Ben bunun geri dönüş sınırlarını biliyorum, ama bence CO2’yi “yeşil” bir anlatı olarak bırakmalıyız. Bir toplum olarak keder sürecine adım atmak istiyorsanız, CO2’yi zorlu bir satıcı olarak kabul edebilirsiniz. Tabii ki Bangladeş’teki bu tür ve böyle ağır sellerin ya da Nijer’deki kuraklıkların iklim değişikliği tarafından daha da kötüleştiğini söyleyebilirsiniz.
İklim değişikliğinin bir faktör olmadığını söylemiyorum. Fakat daha somut olan sebepler var. Birçok yerde insanlar, “Ormanları kestiğimiz için yağmurlar durdu” diyor. Bence ormanları, mangrovları ve nehirleri yeniden kutsallaştırmayız. Onları, yeniden kutsal olarak görürken insana sadece fayda sağlayan öğeler olarak yer tutmalarını bırakıp, sera gazı etkisini azaltmaları sebebiyle de onları korumalıyız.
Aslında sorun, enstrümantal faydacılığın doğaya karşı tutumu. Kendi dışımızdaki dünyanın temelde, faydası yönünden değeri tanımlanmış bir kaynak yığını olduğu fikrinden bahsediyorum. Bu düşünce sistemi değişmezse, hiçbir şey değişmeyecek. Ve bunun değişmesi için, doğayı ve maddi dünyayı kendi başına kutsal ve değerli görmemiz için kendimizi bu fikre derinden bağlamalıyız. Bu bağlantıyı kurduğumuzda ve gezegenin acısını hissedebildiğimiz zaman, keder hissi kaçınılmazdır.

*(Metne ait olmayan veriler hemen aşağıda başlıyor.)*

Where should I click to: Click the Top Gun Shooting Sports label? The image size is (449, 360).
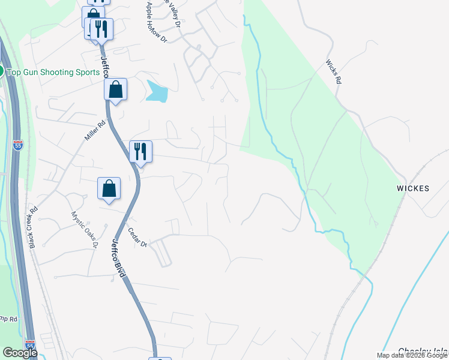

Bu duruştan sonra, CO2 anlatısının tehlikeli olarak isimlendirdiği her şeyi, ancak farklı nedenlerle ve farklı gözlerle değiştirmeye çalışıyoruz. Artık çevreciliği, Büyük Bilim ve kurumsal otoriteye olan inançla birleştirmemize gerek yok. Yalnızca otoritelere insanlar güven duysa (bu durumda bilimsel, ancak bilim kurumunu yerleştiren ve meşrulaştıran tüm sistemleri kapsayacak şekilde) işler doğru yönde ilerlerdi. Biliyor musun, “iklim değişikliği inkarcıları” haklı olsaydı bile, çevresel tutkum birazcık bile değişmezdi. Kabul ediyorum, burada bir toplam içindeki bir kişiyim ama bana göre entelektüel tartışmayı şüpheci güçlerle kazanmanın önemli olmadığını gösteriyor. İnsanların umursaması için gerekli olan bu değil.
Kederin önemine dair farkındalık çevre hareketine girdiği için minnettarım. Şimdi bu farkındalığı kendi stratejimize çevirme zamanı.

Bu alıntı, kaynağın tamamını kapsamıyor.